El rápido impulso de Indonesia para profundizar sus lazos con Brasil sirve como un espejo útil para Argentina. Yakarta está consolidando la cooperación práctica, como las acciones sanitarias y fitosanitarias (SPF) y las certificaciones, al tiempo que activa canales de negocios entre empresas. La misma urgencia se observa en la seguridad alimentaria, donde las importaciones de carne de res se gestionan de cerca y se enmarcan cada vez más en un régimen halal más estricto.
Para Argentina, esta no es una oportunidad distante, sino una carrera en curso. En mayo de 2024, el Ministerio de Relaciones Exteriores informó que reiteró el interés del país por acceder a los mercados indonesios de carne de res y productos lácteos, mientras que ambas partes discutieron cómo aumentar y diversificar el intercambio bilateral.
Según el Instituto Nacional de Estadística y Censos (INDEC), la balanza comercial entre Argentina e Indonesia en 2024 fue de 1.650 millones de dólares a favor de Argentina, lo que significa que el país registró un superávit de más de mil millones de dólares.
El siguiente paso es transformar esta base en una presencia de mercado estable y de mayor valor.
El mercado de carne de res de Indonesia es grande, sensible a las políticas y aún estructuralmente dependiente de las importaciones.
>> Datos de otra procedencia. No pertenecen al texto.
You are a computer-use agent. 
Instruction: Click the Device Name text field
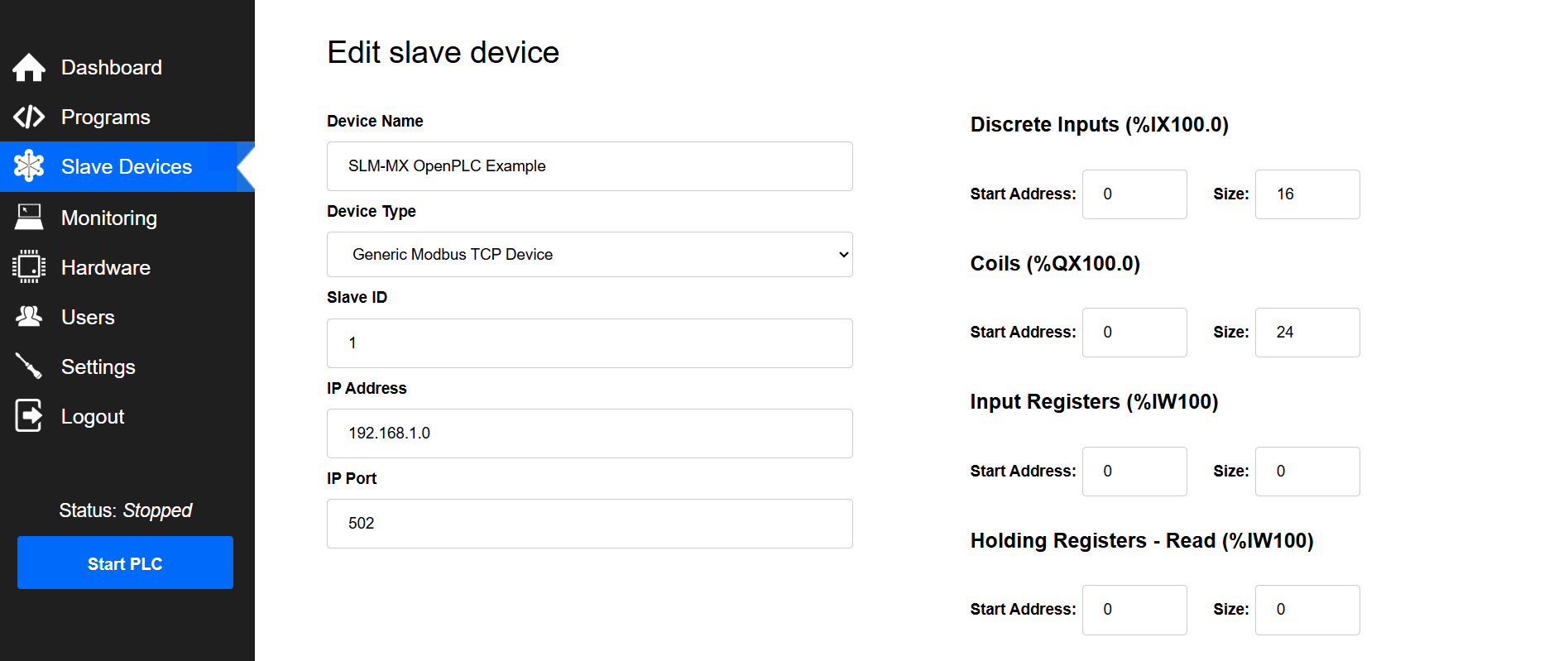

Meat & Livestock Australia (MLA) estima que la producción nacional de carne de res satisface alrededor del 65 por ciento del consumo.
En los 12 meses que terminaron en agosto de 2024, las importaciones de carne de res totalizaron 146.040 toneladas en peso embarcado: Australia suministró el 49 por ciento del volumen e India el 37 por ciento, con Estados Unidos y Nueva Zelanda suministrando la mayor parte del resto.
La política actual de Indonesia de establecer un precio máximo de venta al público para la carne de res, especialmente durante los períodos de mayor consumo, señala por qué las aprobaciones, las asignaciones y los plazos son tan importantes como el precio.